GLADLY TEACH AND GLADLY LEARN.
That was what they said about me in my school yearbook in 1960 when I finished high school at Saint Xavier'sAcademy in Providence.
But the teaching had begun early.
My mother came home from her work at Darlington Fabrics talking about a workmate who was a German War bride. She had a son and he could not read. My mother told her that I was an excellent reader and had started to read when I was four. So the German mother asked if I could come and try to help her son.
I went to her house as directed and there I met her son. I was nine years old.

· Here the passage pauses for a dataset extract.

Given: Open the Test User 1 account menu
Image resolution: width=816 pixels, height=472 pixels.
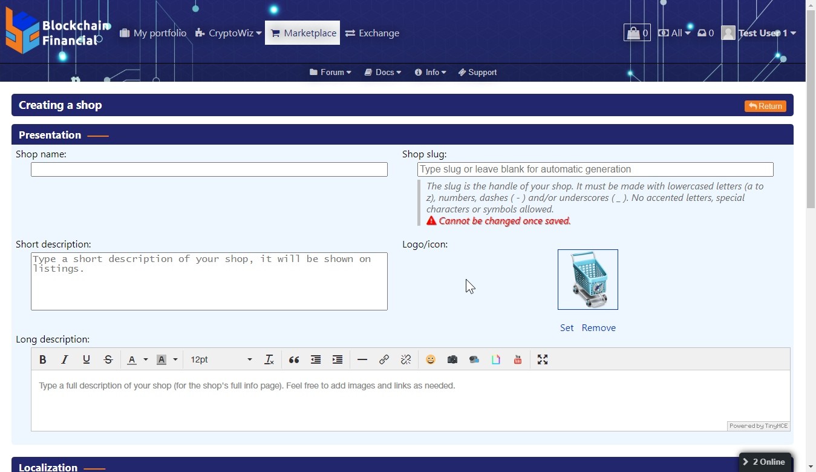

I don't recall much about our meetings except that the house was immaculate and her kitchen floor was shining. She had a lot of large deep arm chairs and I would sit in one with her son and teach him the sounds that the letters make and then combine them to make words.
After several lessons, the boy was reading. When his mother heard him read, she rushed over with a large Bible and pointed to a Psalm and very slowly the boy sounded the words.
She was so happy she wept and she gave me 10 dollars for all my work.
I had expected nothing.
I don't know why, but instead of taking that ten home and giving it to my mother, I went downtown to the Roger Williams Savings and opened my first bank account.
I was impressed with the bank book and when I went home I showed it to my mother with great pride.
She reacted in a way that I could never anticipate -- she took the bank book and threw it across the room!
"Here I am" she said, "a middle aged mother of three and I have never had the courage to walk into a bank and open a savings account. How could she do this? That is her Black Protestant Yankee Jenckes soul coming through. OMIGOD. What will she do next?"
Good question and one that I never had an answer for - I still don't.
My teaching career did not stop with that setback. As summer loomed, I decided to open a school from Nine to Noon in a garage across the street from our tenement. I think, if memory serves--and miraculously it still does-- it belonged to the Mc Cormack's on Englewood Avenue. I asked if I could use it and offered to sweep it out and clean it. Used some of the old broken chairs and boxes as student seats. There was a small table and I used that as a desk. I opened the little school and I charged a nickel for reading and a dime for math. Students came with their money and I put the coins in a little piggy bank.
There were about ten or fewer students but they did seem to be learning and their parents sent them each day with their nickels and dimes.
I was exhausted by noon each day--but I knew that I had found my calling. I had gotten the connection between teaching and money. It would support my life!
ALL MY LIFE GLADLY WOULD I TEACH AND GLADLY LEARN.